Moroco Jamie A, Jacome Alvaro Sebastian Vaca, Beltran Pierre Michel Jean, Reiter Andrew, Mundorff Charlie, Guttman Miklos, Morrow Jeff, Coales Stephen, Mayne Leland, Hamuro Yoshitomo, Carr Steven A, Papanastasiou Malvina
Broad Institute of MIT & Harvard, Cambridge, Massachusetts, USA.
Department of Medicinal Chemistry, University of Washington, Seattle, Washington, USA.
Mol Cell Proteomics. 2025 Feb;24(2):100904. doi: 10.1016/j.mcpro.2025.100904. Epub 2025 Jan 7.

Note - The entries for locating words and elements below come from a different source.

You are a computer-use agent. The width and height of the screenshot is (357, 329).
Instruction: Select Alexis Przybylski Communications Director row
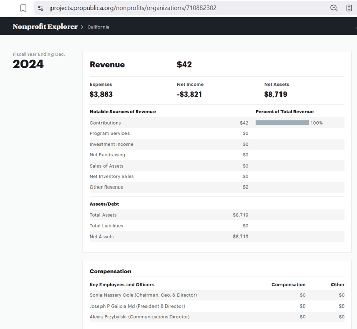tap(139, 317)
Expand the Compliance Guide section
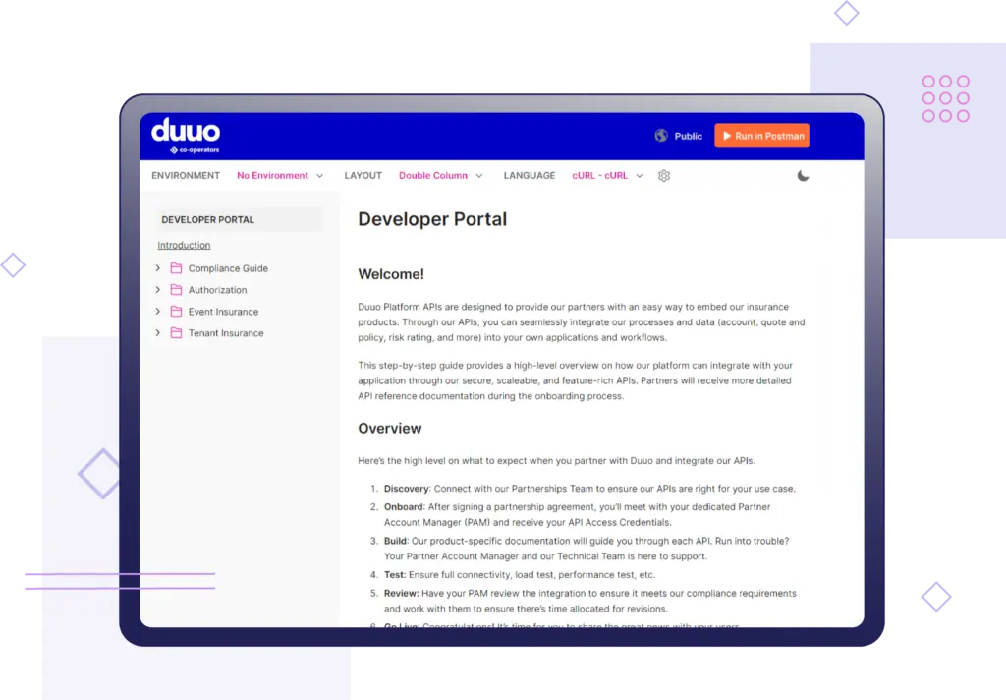Screen dimensions: 1006x700 point(157,267)
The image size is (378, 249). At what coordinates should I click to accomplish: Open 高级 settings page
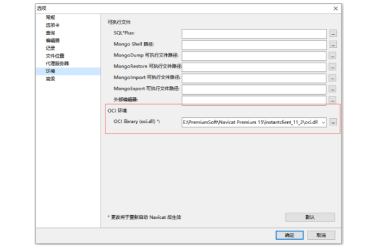[x=50, y=79]
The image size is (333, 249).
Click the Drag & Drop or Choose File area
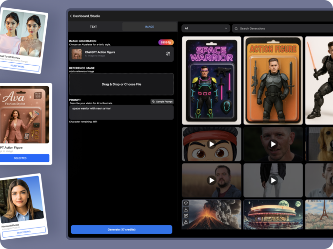(121, 84)
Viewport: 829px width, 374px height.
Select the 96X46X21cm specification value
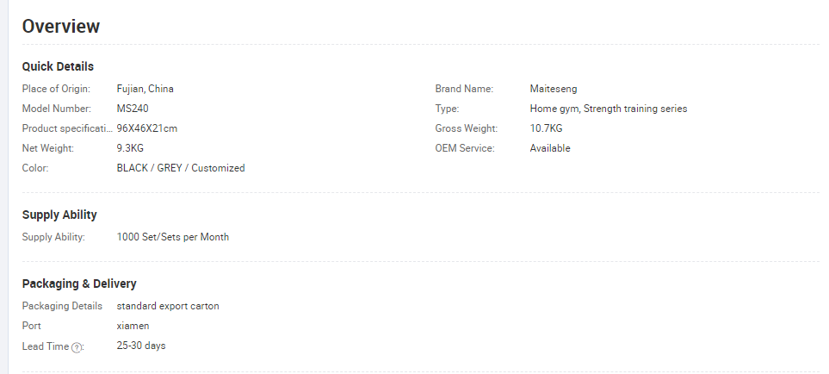coord(147,128)
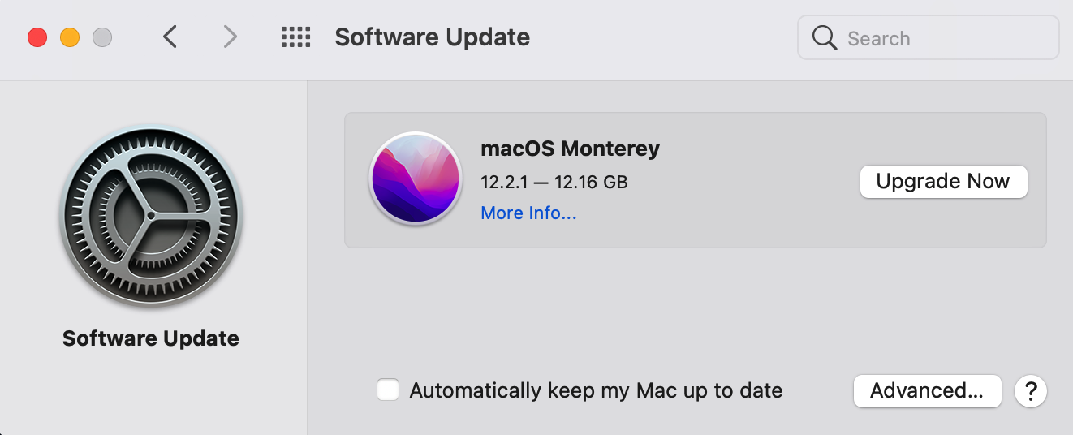1073x435 pixels.
Task: Minimize the window with the yellow button
Action: pyautogui.click(x=70, y=37)
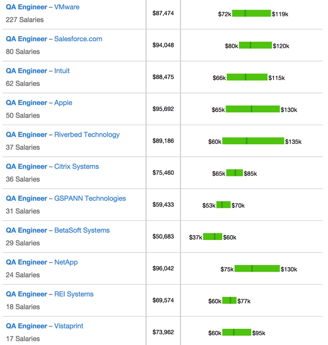This screenshot has width=328, height=345.
Task: Click BetaSoft Systems' $37k–$60k range bar
Action: pyautogui.click(x=212, y=237)
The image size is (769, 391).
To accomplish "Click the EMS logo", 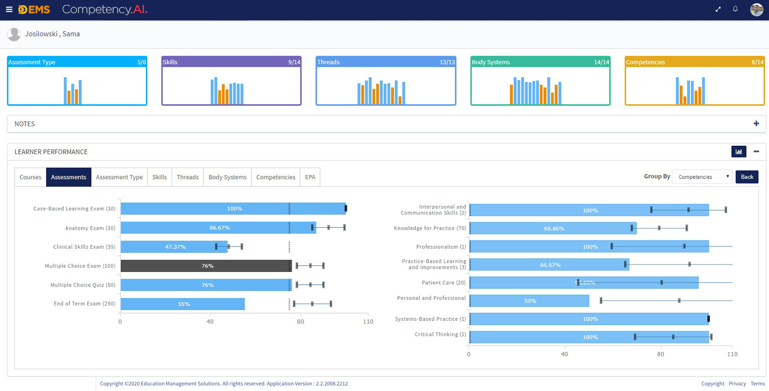I will click(x=34, y=10).
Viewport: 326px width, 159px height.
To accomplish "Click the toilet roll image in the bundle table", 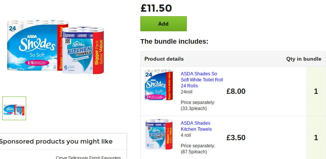I will click(159, 85).
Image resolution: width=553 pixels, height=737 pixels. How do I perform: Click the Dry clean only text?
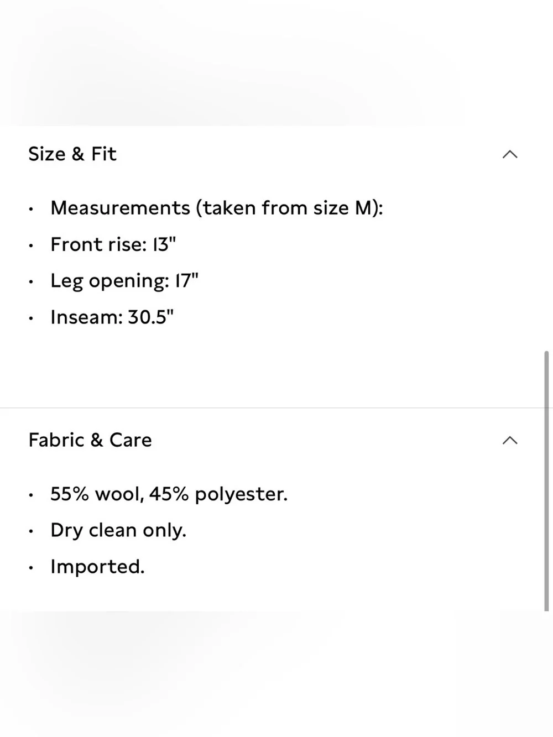click(x=118, y=530)
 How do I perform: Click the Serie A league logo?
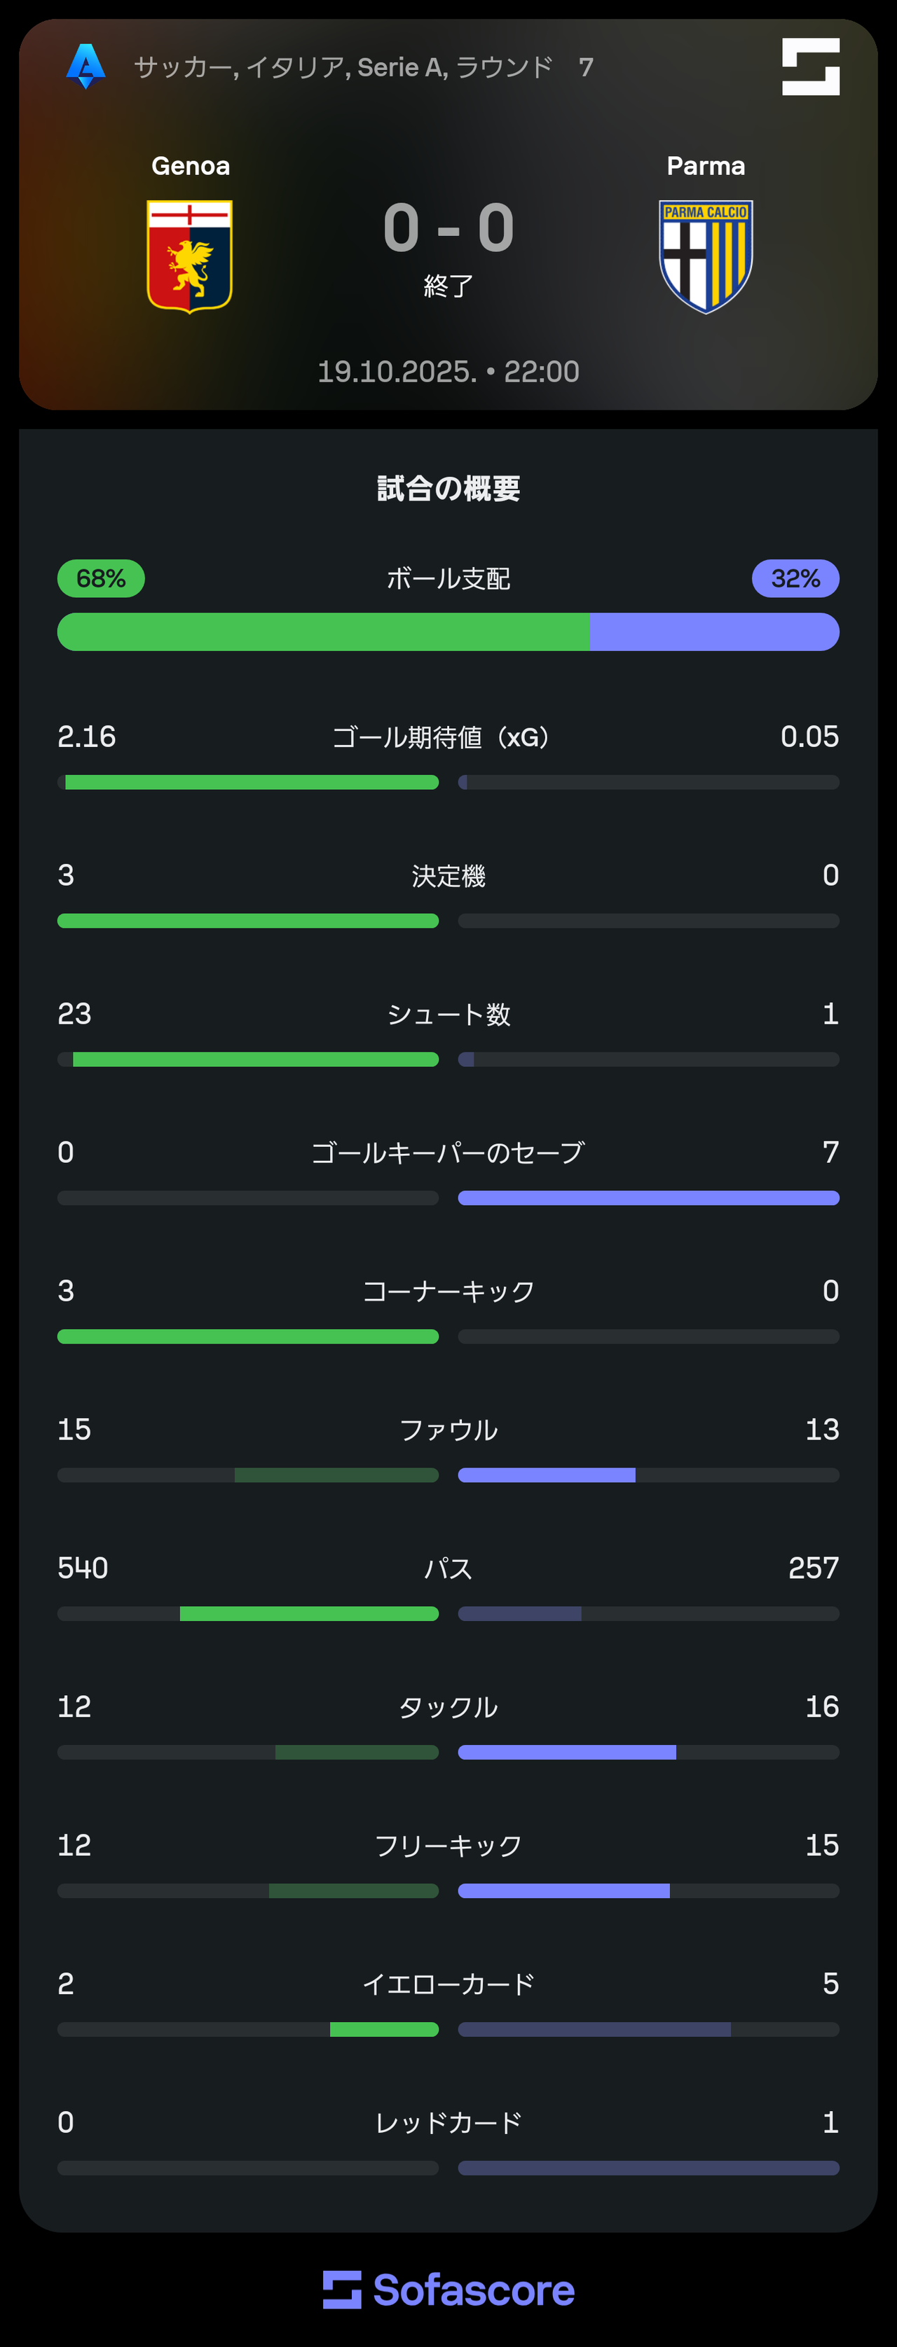[x=86, y=67]
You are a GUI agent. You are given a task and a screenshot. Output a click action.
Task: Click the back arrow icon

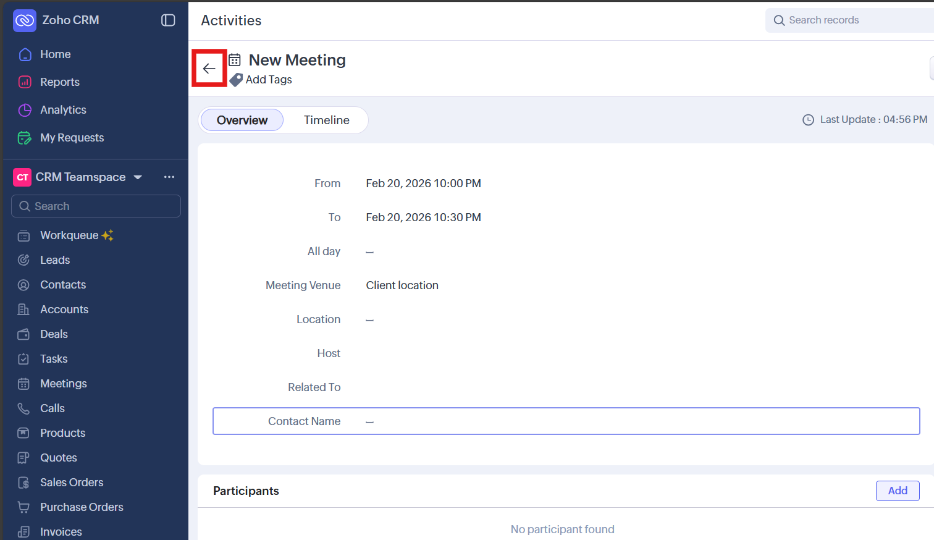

Despite the widespread use of MS for hydrogen/deuterium exchange measurements, no systematic, large-scale study has been conducted to compare the observed exchange rates in protein-derived, unstructured peptides measured by MS to the predicted exchange rates calculated from NMR-derived values and how neighboring residues and post-translational modifications influence those exchange rates. In this study, we sought to test the accuracy of predicted values by performing hydrogen exchange measurements on whole cell digests to generate an unbiased dataset of 563 unique peptides derived from naturally occurring protein sequences. A remarkable 97% of observed exchange rates of peptides are within two-fold of predicted values. Using fully deuterated controls, we found that for approximately 50% of the peptides, the amino acid sequence and, consequently, the intrinsic exchange rate, are the primary contributors to back exchange. A meta-analysis of the remaining physicochemical properties of peptides revealed multiple features that contribute either positively or negatively to back exchange discrepancies. Employing our workflow for comparable measurements on synthetic peptide mixtures containing post-translational modifications, and their unmodified counterparts, we show that lysine acetylation has a strong effect on the observed exchange rate, whereas serine/threonine phosphorylation does not. Our automated workflow enables high-throughput determination of exchange rates in complex biological peptide mixtures with diverse properties.
尽管质谱(MS)在氢/氘交换测量中得到了广泛应用,但尚未进行系统的大规模研究,以比较通过质谱测量的蛋白质衍生无结构肽中观察到的交换率与根据核磁共振(NMR)衍生值计算出的预测交换率,以及相邻残基和翻译后修饰如何影响这些交换率。在本研究中,我们试图通过对全细胞消化物进行氢交换测量来测试预测值的准确性,以生成一个由563个源自天然蛋白质序列的独特肽组成的无偏数据集。肽的观察到的交换率中,有高达97%在预测值的两倍以内。使用完全氘代的对照,我们发现,对于大约50%的肽来说,氨基酸序列以及因此的内在交换率是反向交换的主要贡献因素。对肽的其余物理化学性质进行的荟萃分析揭示了多个对反向交换差异有正向或负向贡献的特征。利用我们的工作流程对含有翻译后修饰的合成肽混合物及其未修饰对应物进行可比测量,我们表明赖氨酸乙酰化对观察到的交换率有很强的影响,而丝氨酸/苏氨酸磷酸化则没有。我们的自动化工作流程能够高通量测定具有不同性质的复杂生物肽混合物中的交换率。